Coroner’s inquest into 2005 murder of nurse exposes “culture of physician dominance”

The power imbalance at hospitals between doctors and nurses has a negative effect on safety in medical workplaces, according to a jury investigating the murder of a nurse by a doctor at a Windsor, Ont., hospital.

The jury was part of a coroner’s inquest into the 2005 murder of Lori Dupont, a registered nurse a Windsor’s Hotel-Dieu Grace Hospital. She was killed by her former boyfriend, who was an anesthesiologist at the same hospital.

The two had shared a home but Dupont ended the relationship in February 2005. Shortly thereafter, the doctor tried to commit suicide. When he returned to work a few months later, he was monitored but the inquest discovered many of his colleagues at the hospital felt threatened by his behaviour. On Nov. 12, 2005, he stabbed Dupont in the hospital’s recovery room, then injected himself with a fatal dose of anesthetic.

The inquest, which began Sept. 24, 2007, and finished on Dec. 11, discovered several managers at the hospital were aware of the doctor’s behaviour towards Dupont as well as other staff. There had been complaints about misconduct including aggressive behaviour, sexual harassment of nurses, breaking operating room equipment and inappropriate conduct in front of patients. The complaints went back as far as 2000 but, the jury found, “there seemed to be much confusion and indecision as to how to deal with this physician.”

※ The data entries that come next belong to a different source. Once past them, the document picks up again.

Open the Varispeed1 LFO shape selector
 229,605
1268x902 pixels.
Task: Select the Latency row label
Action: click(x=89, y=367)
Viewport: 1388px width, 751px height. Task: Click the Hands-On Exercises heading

At the conclusion of its investigation, the jury released a list of recommendations for the health-care system to address the problems which can contribute to an abusive environment at hospitals and tragedies like Dupont’s.

The jury recommended:

• putting patient and staff safety first in public hospitals;
• ensuring hospital by-laws put patient and staff safety ahead of doctors’ rights to practice;
• hospitals implement a formal procedure to deal with doctors who show disruptive behaviour;
• ensuring workplaces implement a domestic violence policy;
• hospitals have someone to specifically deal with abuse and harassment complaints; and
• proper investigation into the theft or abuse of drugs in hospitals.

Both the Registered Nurses’ Association of Ontario (RNAO) and Ontario Nurses’ Association (ONA) welcomed the outcome of the inquest and said they would work with everyone involved to implement the recommendations, but both emphasized the importance of addressing the power imbalance between doctors and other health-care professionals.

“Until systemic hierarchies embedded in our health-care system are addressed, physicians will continue to wield a disproportionate amount of power over other health-care professionals,” the RNAO said in a statement.